De Foer also described how conebeam CT is particularly suitable for otosclerosis. This pathology relates to a demineralization of the bone in the inner ear, which prevents the stapes from conducting sound. Conebeam CT shows this in more detail than multidetector-row CT, especially in the evaluation of the footplate.
At today's session, Dr. Alexandra Borges, from the Portuguese Institute of Oncology in Lisbon, will present on the anatomy and imaging techniques relevant to pathologies of the oral cavity and salivary glands. She will provide useful tips regarding the choice and tailoring of imaging technique, and will review relevant anatomic relationships underlying the most common patterns of disease spread.
Commenting on the significance of this specialist imaging for general radiologists, Borges said: "Not uncommonly, a clinical examination discloses the tip of the iceberg, whereas imaging unravels crucial information to guide a patient's management."
But to image this region of the body productively, radiologists need to be familiar with the intricate anatomy of the oral cavity, recognize the most common routes of disease spread, tailor imaging studies to specific clinical presentations, and issue meaningful reports answering pertinent clinical questions.

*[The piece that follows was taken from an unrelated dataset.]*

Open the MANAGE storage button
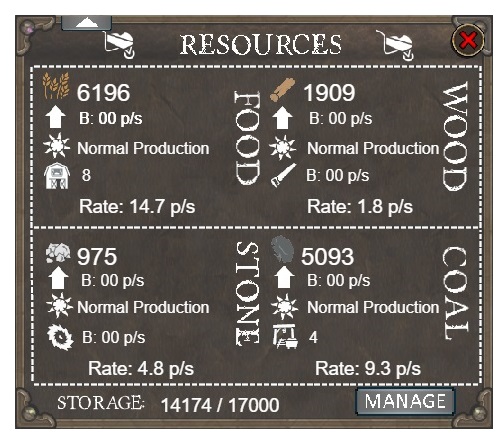503x442 pixels. (405, 401)
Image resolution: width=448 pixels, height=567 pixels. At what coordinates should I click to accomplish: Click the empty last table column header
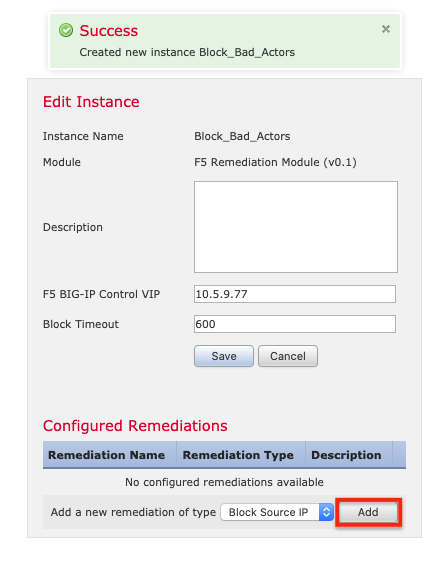399,455
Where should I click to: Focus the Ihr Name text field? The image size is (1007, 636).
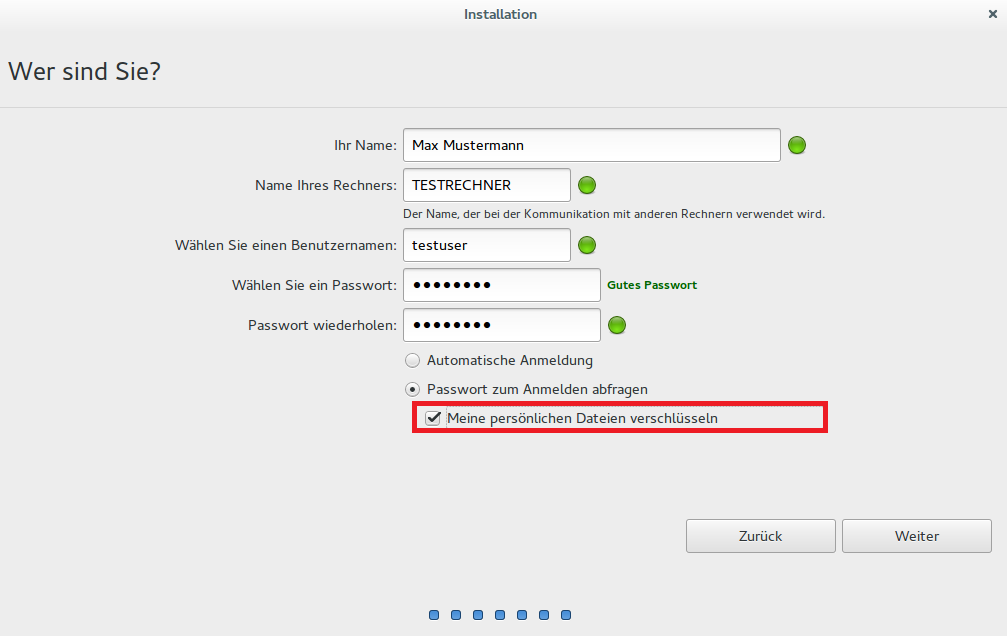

"Imaging may be the only way to assess clinically occult lesions such as the retromolar trigone in patients with trismus and the deep lobe of the parotid gland, therefore having a major impact on their management," she pointed out.
CT and MR are currently the primary imaging modalities to assess the oral cavity. CT is preferred in patients presenting with infectious/inflammatory syndrome. According to Borges, in patients presenting with oral cavity cancer, the use of dental CT software with the acquisition of para-axial and parasagittal high-resolution images in bone algorithm is most valuable in depicting early cortical bone erosion. MRI provides better soft-tissue resolution, and is the first choice in evaluating the deep extent of tumors and for the management of patients presenting with submucosal lesions.

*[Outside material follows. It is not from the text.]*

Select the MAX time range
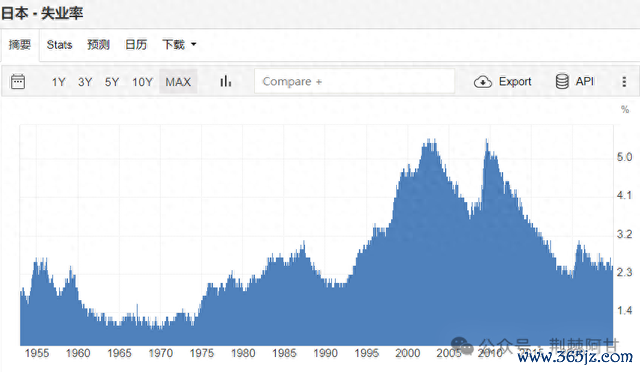The height and width of the screenshot is (372, 640). [x=178, y=82]
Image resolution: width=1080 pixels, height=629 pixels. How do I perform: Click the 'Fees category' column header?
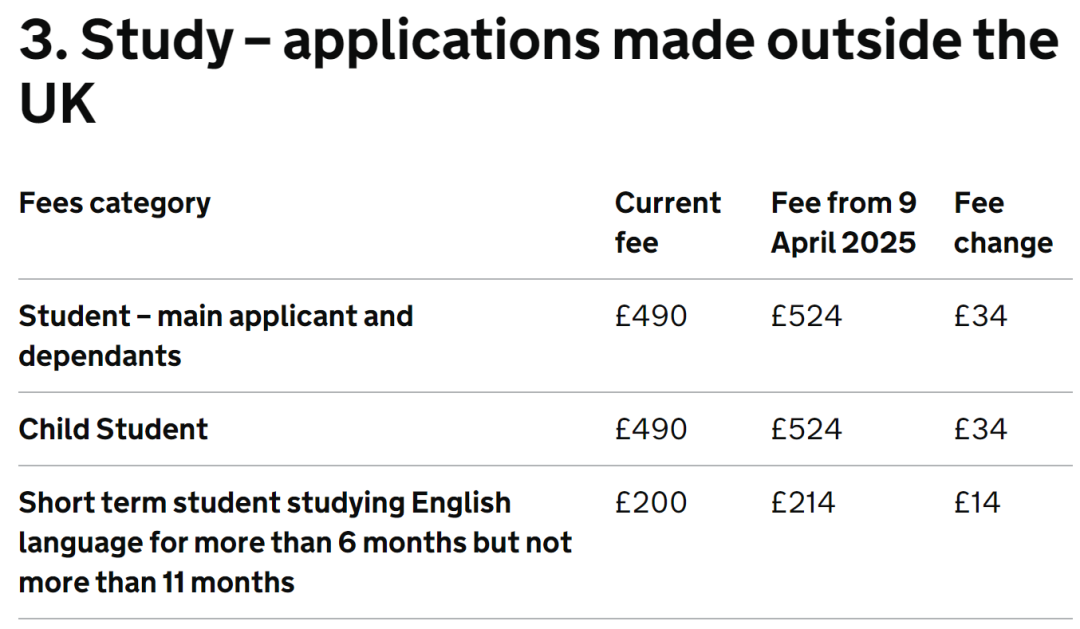point(115,203)
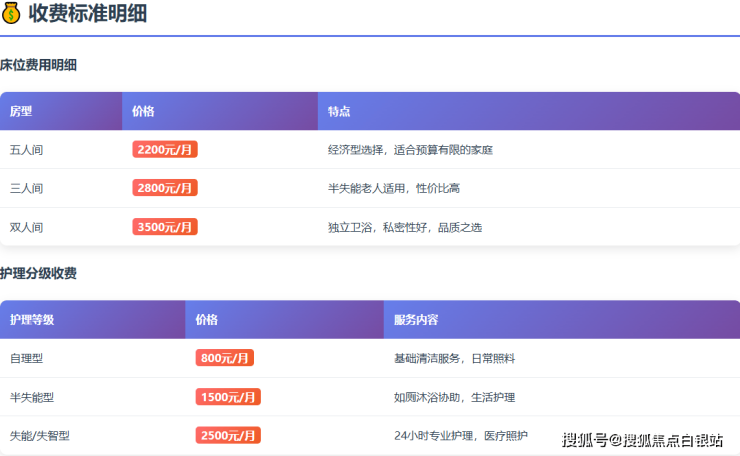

Referring to the choice of imaging technique, she highlights the importance of considering different patients' specificities. Heavy smokers and drinkers prone to salivary stasis, difficulty in swallowing, and dyspnea are not good candidates for MRI, as this technique is very prone to motion artifacts, and patients with many dental fillings and/or dental implants may do better with MRI than with CT, she explained.
In terms of technical issues to note when imaging the oral cavity, Borges has plenty of good advice. She points out that dental-related artifacts can be avoided by angling the axial sections parallel to the dental fillings on CT or opting for MRI. When lesions are located in the gingival sulcus, jugal or palatal mucosa, or the tongue, cheek puffing is very helpful to clearly depict the full extent of the lesion and separate the lesion from the adjacent mucosal surfaces, she noted.
Whenever imaging a malignancy, the full extent of the neck should be imaged for nodal staging. Bone windows are required for all cases of cancer staging and whenever dentomaxillary pathology is suspected.
Finally, she emphasized that when using MRI, it is crucial to instruct a patient not to swallow and to breathe quietly during the entire examination. The use of surface coils can be very helpful for the imaging of superficially located lesions such as the parotid and submandibular glands and the floor of the mouth.
Borges has a wealth of further material to discuss in her 60-minute lunchtime slot. She will also take the opportunity to present the most common pathologic processes as clinical cases, highlighting the main differential diagnoses and the most relevant information that should be included on the imaging report.